Berater und Notare sollten jedoch in jedem Fall ihr besonderes Augenmerk auf die Verfahrensgestaltung im Vorfeld der Unterzeichnung eines Pflichtteilsverzichtsvertrags richten, u.a. darauf achten, dass die Beteiligten des Pflichtteilsverzichtsvertrags vor der Beurkundung einen Entwurf zur Durchsicht und Prüfung erhalten, genug Zeit zwischen der Entwurfsversendung und der Beurkundung eingeplant wird und der Verzichtende die Möglichkeit hat, im Vorfeld Fragen zu stellen, den Inhalt des Vertrags zu verhandeln und sich (vom Urkundsnotar oder Dritten) beraten zu lassen. Ferner sollten in den Pflichtteilsverzichtsvertrag Belehrungen und Hinweise aufgenommen werden sowie Feststellungen zum vorbereitenden Verfahren und zum Nichtvorliegen einer Drucksituation.
Rz. 45
Ohne Erörterung der Zulässigkeit einer Inhaltskontrolle hat das OLG München vor einigen Jahren eine Umstandssittenwidrigkeit in einem Fall angenommen, in dem nichteheliche Kinder gegenüber ihrem Vater einen Erbverzicht abgaben.

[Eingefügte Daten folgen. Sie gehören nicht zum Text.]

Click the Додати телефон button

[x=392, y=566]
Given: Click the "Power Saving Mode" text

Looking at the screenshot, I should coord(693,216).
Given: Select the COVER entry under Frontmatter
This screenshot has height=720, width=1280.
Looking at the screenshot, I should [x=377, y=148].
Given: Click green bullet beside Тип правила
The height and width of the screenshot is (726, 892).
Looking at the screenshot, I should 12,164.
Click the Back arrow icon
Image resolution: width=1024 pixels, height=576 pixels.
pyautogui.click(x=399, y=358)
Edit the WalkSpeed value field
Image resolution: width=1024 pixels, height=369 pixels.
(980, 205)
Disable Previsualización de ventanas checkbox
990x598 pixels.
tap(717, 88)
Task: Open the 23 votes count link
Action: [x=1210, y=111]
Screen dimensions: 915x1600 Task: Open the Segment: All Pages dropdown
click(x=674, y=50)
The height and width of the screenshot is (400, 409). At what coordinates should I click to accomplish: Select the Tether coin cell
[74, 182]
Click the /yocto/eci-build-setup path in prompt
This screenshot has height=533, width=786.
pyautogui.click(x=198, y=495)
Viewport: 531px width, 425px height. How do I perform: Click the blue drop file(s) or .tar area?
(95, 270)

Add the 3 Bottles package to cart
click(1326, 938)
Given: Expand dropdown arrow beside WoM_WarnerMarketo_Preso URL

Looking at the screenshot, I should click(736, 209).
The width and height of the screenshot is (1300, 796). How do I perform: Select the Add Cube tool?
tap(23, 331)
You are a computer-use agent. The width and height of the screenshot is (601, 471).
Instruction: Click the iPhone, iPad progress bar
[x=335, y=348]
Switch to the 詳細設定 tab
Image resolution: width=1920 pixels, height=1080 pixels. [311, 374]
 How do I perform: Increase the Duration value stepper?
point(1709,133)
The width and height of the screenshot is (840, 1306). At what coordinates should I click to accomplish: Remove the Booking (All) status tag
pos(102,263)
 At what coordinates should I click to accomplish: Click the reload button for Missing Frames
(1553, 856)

Dabei wurde der Berechnung der Abfindungsleistung entsprechend dem Vorschlag des Rechtsanwalts des Vaters die Unterhaltspauschalierung des § 1934d Abs. 2 BGB a.F. des damals möglichen vorzeitigen Erbausgleichs zugrunde gelegt, ohne dass den Verzichtenden deutlich gemacht wurde, dass sich im Erbfall ihr Erbersatzanspruch nach dem tatsächlichen Nachlasswert bemessen hätte. Darin hat das Gericht eine vorwerfbare Ausnutzung der alters- und erfahrungsmäßig schwächeren Verhandlungsposition der Verzichtenden gesehen. Die Entscheidung ist zum einen bedenklich, weil die Grenzziehung zwischen Sittenwidrigkeit und arglistiger Täuschung nicht klar gezogen wird. Dies ist deshalb besonders bedeutsam, weil die Anfechtung fristgebunden ist und nach dem Eintritt des Erbfalls jedenfalls bezüglich des verfügenden Erbverzichts ausgeschlossen ist. Zum anderen ist die Entscheidung auch deswegen problematisch, weil die Verzichtenden als Abfindung mehr erhielten, also sie nach der damaligen Rechtslage im Klagewege aufgrund des vorzeitigen Erbausgleichs hätten erhalten können. Zudem fehlen verlässliche Berechnungsmethoden für den entgeltlichen Erbverzicht und lassen sich angesichts des aleatorischen Rechtscharakters wohl auch nicht entwickeln. Eine Sittenwidrigkeit des Erbverzichts scheidet aber auf alle Fälle aus, wenn es dem verzichtenden Ehegatten ersichtlich nicht auf die Einkommens- und Vermögensverhältnis des anderen Ehegatten ankommt, sondern der Verzicht aus anderen Gründen unbedingt gewollt ist, etwa weil bei einer Eheschließung die Ehegatten wollen, dass die beidseits bereits aus anderen Beziehungen vorhandenen Kindern nicht durch die Erb- und Pflichtteilsansprüche des neuen Ehepartners beeinträchtigt werden.